Abstract

Background This study aimed to evaluate inferior turbinate hypertrophy caused by nasal septum deviation, nasal septal deviation (SD) angles, and age differences with the help of paranasal computed tomography (CT) and to investigate the relationship between these parameters. Methodology The paranasal sinus CT images of 100 patients (50 males and 50 females) were retrieved from the hospital's picture archiving and communication system. In this retrospective study, patients were examined in two groups. There were 50 patients aged >35 years in group 1 and 50 patients aged <35 years in group 2. The SD side was determined using a coronal image and was mentioned as the ipsilateral side. The contralateral side of the SD side was mentioned as the contralateral side. Additionally, the SD curve angle (SDCA), superior SD angle (SSDA), and diameters and mucosal thicknesses of the inferior turbinates were measured. Concomitant ipsilateral sinusitis and ipsilateral concha bullosa (in the middle concha) were also noted as present or absent. Results In our study, the SDCA values of the ≥35-year age group were significantly higher than those of the <35-year age group (p < 0.05).

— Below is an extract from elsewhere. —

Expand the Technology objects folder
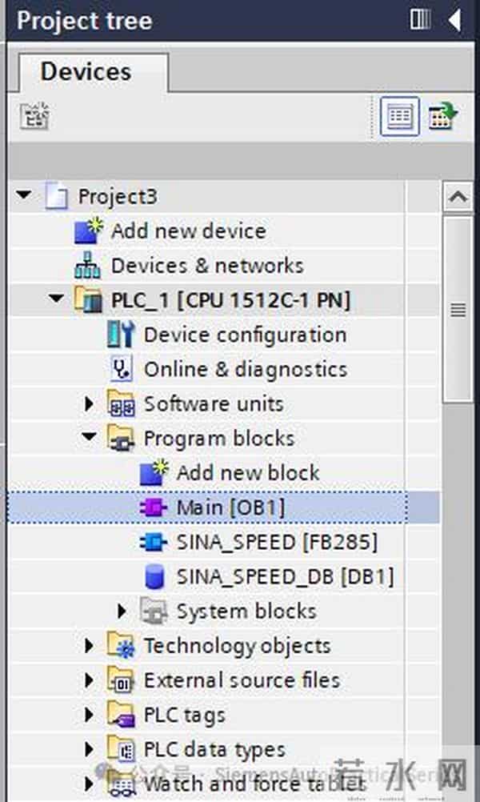 click(x=89, y=646)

Furthermore, the SSDA values of the ≥35-year age group were significantly lower than those ofthe <35-year age group (p < 0.05). In each of the age groups, ipsilateral inferior turbinate mucosal thickness and ipsilateral inferior turbinate diameter values were significantly higher than those of the contralateral sides (p < 0.05). Ipsilateral concha bullosa was present in 30.0% of the <35-year age group and 18.0% of the ≥35-year age group.Ipsilateral sinusitis was present in 34.0% of the <35-year age group and 52.0% of the ≥35-year age group. Conclusions SD and inferior turbinate hypertrophies should be evaluated together and measured with paranasal CT to provide more efficient nasal aeration. Studies with larger patient series are needed to elucidate the etiology.